Still waiting for a competitive diffusion llm

nextaccountic · 2024-10-14T19:22:49.000000Z

So I can't find that paper that was posted on HN that said that, when viewed under the right theoretical framework, asserts that diffusion and transformers are doing the same thing under a different basis.. am I misrembering something?

orbital-decay · 2024-10-16T16:57:01.000000Z

https://sander.ai/2024/09/02/spectral-autoregression.html

kleiba · 2024-10-14T07:56:14.000000Z

WithinReason · 2024-10-14T08:17:11.000000Z

Diffusion works significantly better for images than sequential pixel generation, there is a good chance it would work better for language as well.

Sequential generation used to be state of the art in 2016 and it's basically how current LLMs work:

https://arxiv.org/abs/1601.06759

kleiba · 2024-10-14T09:08:12.000000Z

Neural LMs used to be based on recurrent architectures until the Transformer came along. That architecture is not recursive.
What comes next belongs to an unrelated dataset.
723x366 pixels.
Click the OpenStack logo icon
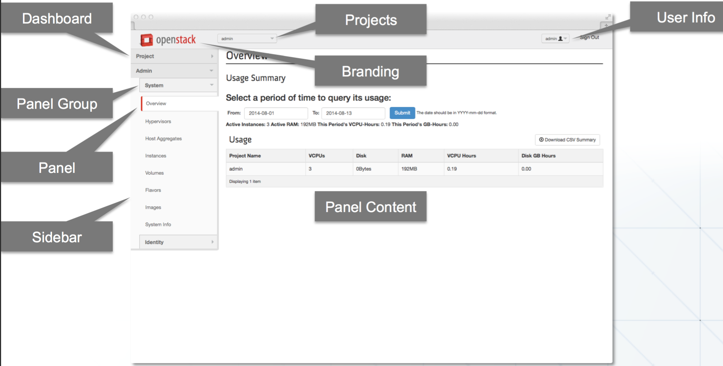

I am not sure that a diffusion approach is all that suitable for generating language. Word are much more discrete than pixels.

WithinReason · 2024-10-14T09:18:08.000000Z

I meant sequential generation, I didn't mean using an RNN.

Diffusion doesn't work on pixels directly either, it works on a latent representation.

kleiba · 2024-10-14T10:18:04.000000Z

All NNs work on latent representations.

barrkel · 2024-10-14T10:49:02.000000Z

The contrast here is real: there are pixel space diffusion models and latent space diffusion models. Pixel space diffusion is slower because there's more redundant information.

og_kalu · 2024-10-14T20:23:50.000000Z

The most popular method using autoregression in image generation space is to predict image patches/tokens and not pixels, though that still scales worse than diffusion.

A fairly new but promising approach for autoregression that seems to scale as well as diffusion is predicting the next image scale/resolution rather than the next image patch.

https://arxiv.org/abs/2404.02905

magicalhippo · 2024-10-14T11:23:44.000000Z

I had similar thoughts to you.

However diffusion models suck at details, like how many fingers on a hand, and with language words and characters matter, both which ones and where they are.

So while I'm sure diffusion could produce walls of text that look convincingly like a blog post at a glance say, I'm not sure it would hold up to anyone actually reading.